Lung nodules are tiny unwanted structures that can grow in human lungs, mostly due to previous lung infections. Although the nodules are found in the chest CT scans or X-rays of 50 percent of human adults, these abnormal growths also serve as important symptoms of lung cancer in some cases.
A team of researchers from Seoul National University (SNU), South Korea, claims that artificial intelligence can improve the chest X-ray-based lung nodule detection method.
To test the level of improvement that AI can bring in chest X-rays, the researchers conducted a study in real clinical settings involving 10,476 patients. Their experiment analyzed how AI software could help radiologists in the successful detection of lung nodules in large numbers, which is otherwise a difficult and time-consuming process.
How can AI improve lung nodule detection?
The researchers highlight that the detection of lung nodules in chest X-rays is important, especially for patients with lung cancer. Normally, lung nodules are 10 millimeters in size and don’t show much growth. However, if there is lung cancer, nodules grow more than 25 mm in size and show rapid progression.
According to a report from the American Thoracic Society, normal lung nodules in people who smoke have higher chances of turning into cancerous nodules than in those who don’t smoke. Early detection of cancer nodules is crucial for the effective treatment of lung cancer patients.
When it comes to affecting the human population, lung cancer ranks second (after breast cancer) among all cancer types. It killed 1.79 million people globally in 2020 alone. The early detection of cancerous lung nodules increases the chances of a patient surviving this deadly disease, and many scientists across the globe believe that AI can improve lung cancer screening.
While explaining the benefits of AI, the co-director of education at the University of California San Francisco Center for Intelligent Imaging, Jae Ho Sohn (not involved in the current study) said in a 2021 news release:
“AI algorithms will miss nodules that humans will detect, but it also detects nodules that humans may miss. (Plus,) when an AI algorithm detects nodules and puts a caliper on the size of the nodules, it’s less prone to precision errors from the ruler being offset a little bit. Also, algorithms will tend to be much more consistent each time compared to a group of human radiologists. This results in more accurate nodule size reporting.”
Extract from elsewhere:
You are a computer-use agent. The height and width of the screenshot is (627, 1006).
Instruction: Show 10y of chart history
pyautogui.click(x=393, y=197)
The researchers at SNU argue that although many previous studies have highlighted the potential of AI in X-ray nodule detection, it is still not practiced widely because of a lack of evidence. Their experiment aims at providing solid evidence on whether or not AI is useful for the purpose.
Using AI to screen lung cancer for real
The study authors examined 10,476 patients and asked them to fill out a questionnaire to collect information related to their age, gender, past lung infection history, and smoking behavior. 11 percent of the total subjects were either smokers or used to smoke earlier in their lives. The patients were divided into two groups and their chest X-rays were performed.
The X-rays of the first group were studied by radiologists who were assisted by AI software, and the X-rays of the second group were examined only by radiologists. Lung nodules of more than 6 mm in size were detected in about two percent of the total subjects.
Interestingly, nodule detection was higher in the first group (0.59 percent) that employed AI, as compared to the second group (0.29 percent). These results suggest that AI improves our chances of detecting nodules in the lungs. While commenting on these results, one of the study authors and a professor at SNU Medicine, Jin Mo Goo said:
“Our study provided strong evidence that AI could really help in interpreting chest radiography. This will contribute to identifying chest diseases, especially lung cancer, more effectively at an earlier stage”
Professor Goo and his team plan to conduct more such studies in the future, to further highlight the outcomes of using AI-aided lung nodule detection in chest X-rays.
The study is published in the journal Radiology.